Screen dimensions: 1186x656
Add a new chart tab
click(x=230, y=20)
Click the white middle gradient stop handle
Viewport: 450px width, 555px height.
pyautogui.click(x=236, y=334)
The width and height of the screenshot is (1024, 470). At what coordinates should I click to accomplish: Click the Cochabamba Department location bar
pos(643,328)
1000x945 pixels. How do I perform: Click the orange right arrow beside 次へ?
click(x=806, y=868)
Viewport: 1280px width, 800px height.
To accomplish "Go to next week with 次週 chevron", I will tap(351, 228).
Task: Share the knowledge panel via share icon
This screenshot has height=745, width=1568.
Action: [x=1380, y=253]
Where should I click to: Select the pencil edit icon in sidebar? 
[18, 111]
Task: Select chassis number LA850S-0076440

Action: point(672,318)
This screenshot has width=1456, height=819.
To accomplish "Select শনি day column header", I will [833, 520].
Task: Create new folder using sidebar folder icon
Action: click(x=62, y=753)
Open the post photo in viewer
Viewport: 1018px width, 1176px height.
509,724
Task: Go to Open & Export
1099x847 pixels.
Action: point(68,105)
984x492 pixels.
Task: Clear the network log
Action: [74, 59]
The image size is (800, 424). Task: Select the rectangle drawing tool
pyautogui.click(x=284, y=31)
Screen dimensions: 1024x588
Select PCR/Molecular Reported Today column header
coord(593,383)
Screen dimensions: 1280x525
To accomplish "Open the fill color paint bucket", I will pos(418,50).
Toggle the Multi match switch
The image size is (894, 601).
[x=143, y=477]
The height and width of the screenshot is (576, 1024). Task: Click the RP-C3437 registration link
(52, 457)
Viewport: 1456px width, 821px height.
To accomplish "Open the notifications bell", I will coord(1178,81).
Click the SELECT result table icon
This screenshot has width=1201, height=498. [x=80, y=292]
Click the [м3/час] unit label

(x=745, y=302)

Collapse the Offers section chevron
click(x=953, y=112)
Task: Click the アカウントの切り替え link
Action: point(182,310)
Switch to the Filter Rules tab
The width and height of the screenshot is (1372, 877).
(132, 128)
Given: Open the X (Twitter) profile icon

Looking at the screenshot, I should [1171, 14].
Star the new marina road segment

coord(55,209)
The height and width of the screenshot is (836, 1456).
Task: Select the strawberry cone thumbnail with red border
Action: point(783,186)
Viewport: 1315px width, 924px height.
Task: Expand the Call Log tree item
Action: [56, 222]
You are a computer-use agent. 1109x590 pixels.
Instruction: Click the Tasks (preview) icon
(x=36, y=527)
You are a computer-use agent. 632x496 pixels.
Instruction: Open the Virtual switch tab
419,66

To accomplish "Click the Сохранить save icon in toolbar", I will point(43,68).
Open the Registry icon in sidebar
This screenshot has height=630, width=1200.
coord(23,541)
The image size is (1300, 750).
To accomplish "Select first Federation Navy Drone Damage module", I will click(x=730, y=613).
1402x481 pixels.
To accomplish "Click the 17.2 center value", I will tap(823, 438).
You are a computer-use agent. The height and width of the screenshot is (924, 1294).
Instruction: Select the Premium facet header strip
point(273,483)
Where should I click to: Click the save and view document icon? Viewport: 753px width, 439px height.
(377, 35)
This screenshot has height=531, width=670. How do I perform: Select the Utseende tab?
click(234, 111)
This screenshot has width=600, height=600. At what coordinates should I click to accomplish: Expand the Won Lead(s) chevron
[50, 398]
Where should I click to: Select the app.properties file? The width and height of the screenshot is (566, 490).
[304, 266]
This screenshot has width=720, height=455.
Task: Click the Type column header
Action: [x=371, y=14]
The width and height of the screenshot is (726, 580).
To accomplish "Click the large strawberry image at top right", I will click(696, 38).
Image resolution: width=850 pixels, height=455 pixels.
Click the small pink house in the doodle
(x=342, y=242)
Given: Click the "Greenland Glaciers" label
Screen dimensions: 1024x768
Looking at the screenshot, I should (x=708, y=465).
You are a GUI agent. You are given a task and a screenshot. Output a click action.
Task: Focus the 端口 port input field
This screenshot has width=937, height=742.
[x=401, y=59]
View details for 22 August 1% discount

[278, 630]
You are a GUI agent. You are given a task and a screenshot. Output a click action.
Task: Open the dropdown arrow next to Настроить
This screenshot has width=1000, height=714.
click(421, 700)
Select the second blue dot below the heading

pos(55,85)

◆ ◆ ◆ ◆

Task statement – Please restate the records in full, word for word.

Response –
Screen dimensions: 1186x656
Add a new chart tab
click(x=230, y=20)
Click the white middle gradient stop handle
Viewport: 450px width, 555px height.
pyautogui.click(x=236, y=334)
The width and height of the screenshot is (1024, 470). At what coordinates should I click to accomplish: Click the Cochabamba Department location bar
pos(643,328)
1000x945 pixels. How do I perform: Click the orange right arrow beside 次へ?
click(x=806, y=868)
Viewport: 1280px width, 800px height.
To accomplish "Go to next week with 次週 chevron", I will tap(351, 228).
Task: Share the knowledge panel via share icon
This screenshot has height=745, width=1568.
Action: [x=1380, y=253]
Where should I click to: Select the pencil edit icon in sidebar? 
[18, 111]
Task: Select chassis number LA850S-0076440

Action: point(672,318)
This screenshot has width=1456, height=819.
To accomplish "Select শনি day column header", I will [833, 520].
Task: Create new folder using sidebar folder icon
Action: click(x=62, y=753)
Open the post photo in viewer
Viewport: 1018px width, 1176px height.
509,724
Task: Go to Open & Export
1099x847 pixels.
Action: point(68,105)
984x492 pixels.
Task: Clear the network log
Action: [74, 59]
The image size is (800, 424). Task: Select the rectangle drawing tool
pyautogui.click(x=284, y=31)
Screen dimensions: 1024x588
Select PCR/Molecular Reported Today column header
coord(593,383)
Screen dimensions: 1280x525
To accomplish "Open the fill color paint bucket", I will pos(418,50).
Toggle the Multi match switch
The image size is (894, 601).
[x=143, y=477]
The height and width of the screenshot is (576, 1024). Task: Click the RP-C3437 registration link
(52, 457)
Viewport: 1456px width, 821px height.
To accomplish "Open the notifications bell", I will coord(1178,81).
Click the SELECT result table icon
This screenshot has width=1201, height=498. [x=80, y=292]
Click the [м3/час] unit label

(x=745, y=302)

Collapse the Offers section chevron
click(x=953, y=112)
Task: Click the アカウントの切り替え link
Action: point(182,310)
Switch to the Filter Rules tab
The width and height of the screenshot is (1372, 877).
(132, 128)
Given: Open the X (Twitter) profile icon

Looking at the screenshot, I should [1171, 14].
Star the new marina road segment

coord(55,209)
The height and width of the screenshot is (836, 1456).
Task: Select the strawberry cone thumbnail with red border
Action: point(783,186)
Viewport: 1315px width, 924px height.
Task: Expand the Call Log tree item
Action: [56, 222]
You are a computer-use agent. 1109x590 pixels.
Instruction: Click the Tasks (preview) icon
(x=36, y=527)
You are a computer-use agent. 632x496 pixels.
Instruction: Open the Virtual switch tab
419,66

To accomplish "Click the Сохранить save icon in toolbar", I will point(43,68).
Open the Registry icon in sidebar
This screenshot has height=630, width=1200.
coord(23,541)
The image size is (1300, 750).
To accomplish "Select first Federation Navy Drone Damage module", I will click(x=730, y=613).
1402x481 pixels.
To accomplish "Click the 17.2 center value", I will tap(823, 438).
You are a computer-use agent. The height and width of the screenshot is (924, 1294).
Instruction: Select the Premium facet header strip
point(273,483)
Where should I click to: Click the save and view document icon? Viewport: 753px width, 439px height.
(377, 35)
This screenshot has height=531, width=670. How do I perform: Select the Utseende tab?
click(234, 111)
This screenshot has width=600, height=600. At what coordinates should I click to accomplish: Expand the Won Lead(s) chevron
[50, 398]
Where should I click to: Select the app.properties file? The width and height of the screenshot is (566, 490).
[304, 266]
This screenshot has width=720, height=455.
Task: Click the Type column header
Action: [x=371, y=14]
The width and height of the screenshot is (726, 580).
To accomplish "Click the large strawberry image at top right", I will click(696, 38).
Image resolution: width=850 pixels, height=455 pixels.
Click the small pink house in the doodle
(x=342, y=242)
Given: Click the "Greenland Glaciers" label
Screen dimensions: 1024x768
Looking at the screenshot, I should (x=708, y=465).
You are a GUI agent. You are given a task and a screenshot. Output a click action.
Task: Focus the 端口 port input field
This screenshot has width=937, height=742.
[x=401, y=59]
View details for 22 August 1% discount

[278, 630]
You are a GUI agent. You are given a task and a screenshot. Output a click action.
Task: Open the dropdown arrow next to Настроить
This screenshot has width=1000, height=714.
click(421, 700)
Select the second blue dot below the heading

pos(55,85)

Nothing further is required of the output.